The land and sea breezes are generated by masses of warm and cooler air, working in harmony with another weather factor. The sun beams down on the earth's surface and the air gets its warmth by touching the surface of the land and sea. But the land and the sea have different rules for absorbing the sun's warmth. For example; en a scorching hot day the land becomes very hot, but after sundown it radiates and loses much of its day's quota of heat. The sea warms up more slowly and retains its heat longer, even after the sun goes down.
These patterns of behavior create conflicts in the air above shorelines, where the land meets the sea. The hot sun doles out equal shares of radiation to both sides of the shore. But because of the different ways water and land hold onto or release their heat when the day is done, an airy see saw is created between cooler, heavier masses and masses of light warmer air, wherever land and water meet. The atmosphere adjusts the balance with alternating land and sea breezes that chase each other back and forth across the shore.

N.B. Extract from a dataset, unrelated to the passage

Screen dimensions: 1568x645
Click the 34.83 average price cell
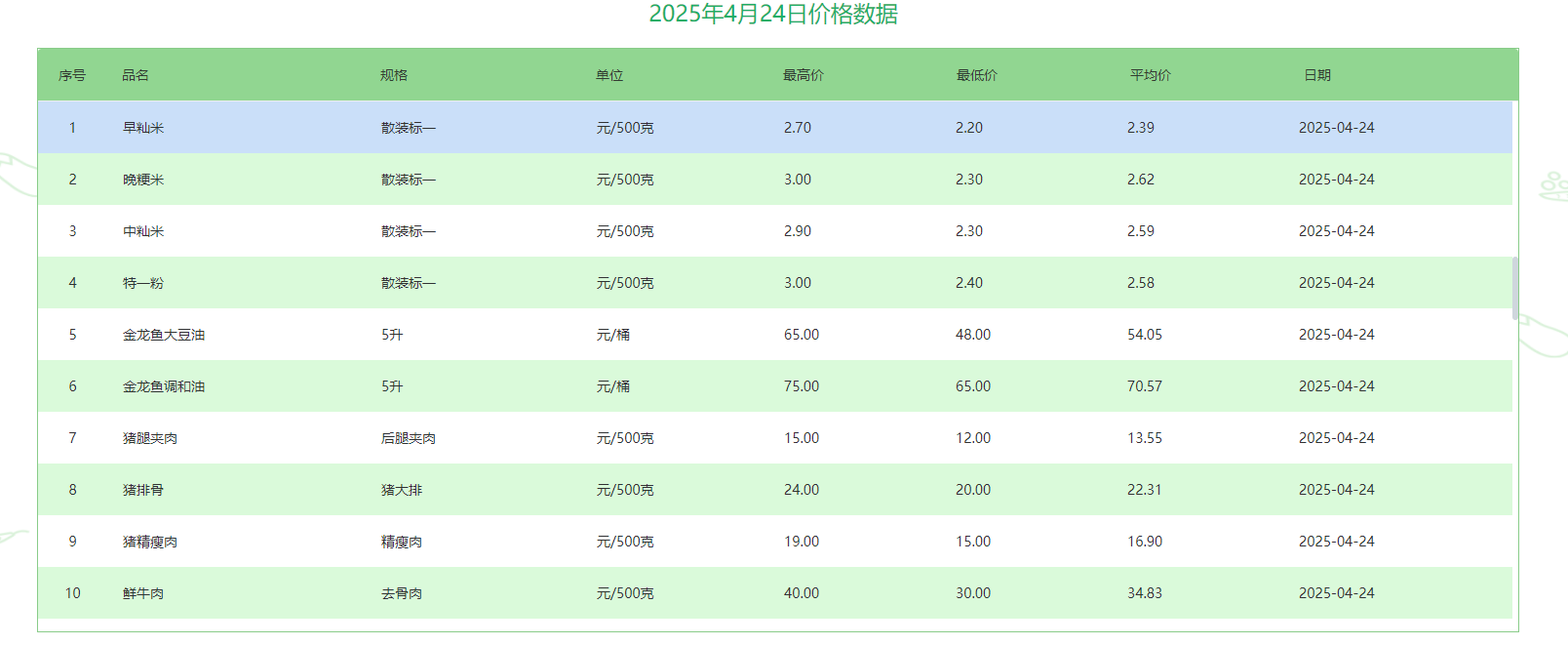1145,593
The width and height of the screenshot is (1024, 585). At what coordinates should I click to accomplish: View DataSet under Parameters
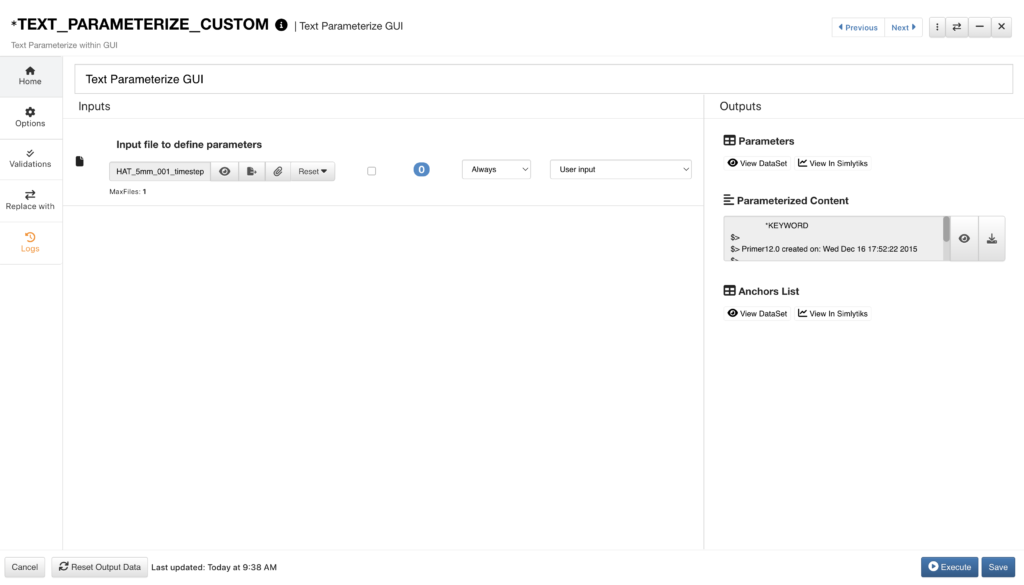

During a scorching summer day, the air above the beaches expands and rises. Into this light pocket flow breezes of heavier air from above the cooler ocean. But after sunset, the land loses its heat faster and the air above it becomes cooler and heavier than the air above the water. Now the breezes reverse, and blow from the land out to sea, taking with them a lot of sticky, stuffy air. Together, during, the hot summer, the alternating land and sea breezes keep the shorelines cooler than the central continents.
These local breezes extend upward only about a quarter of a mile. As a rule: the sea breeze comes to cool ,off the beaches about ten in the morning. It may start ten to 30 miles out to sea and blow another ten to 30 miles inland. As a rule, the gentler land breeze begins to puff an hour or so after sunset. It draws the air from perhaps five miles inland and wafts it about five miles out to sea.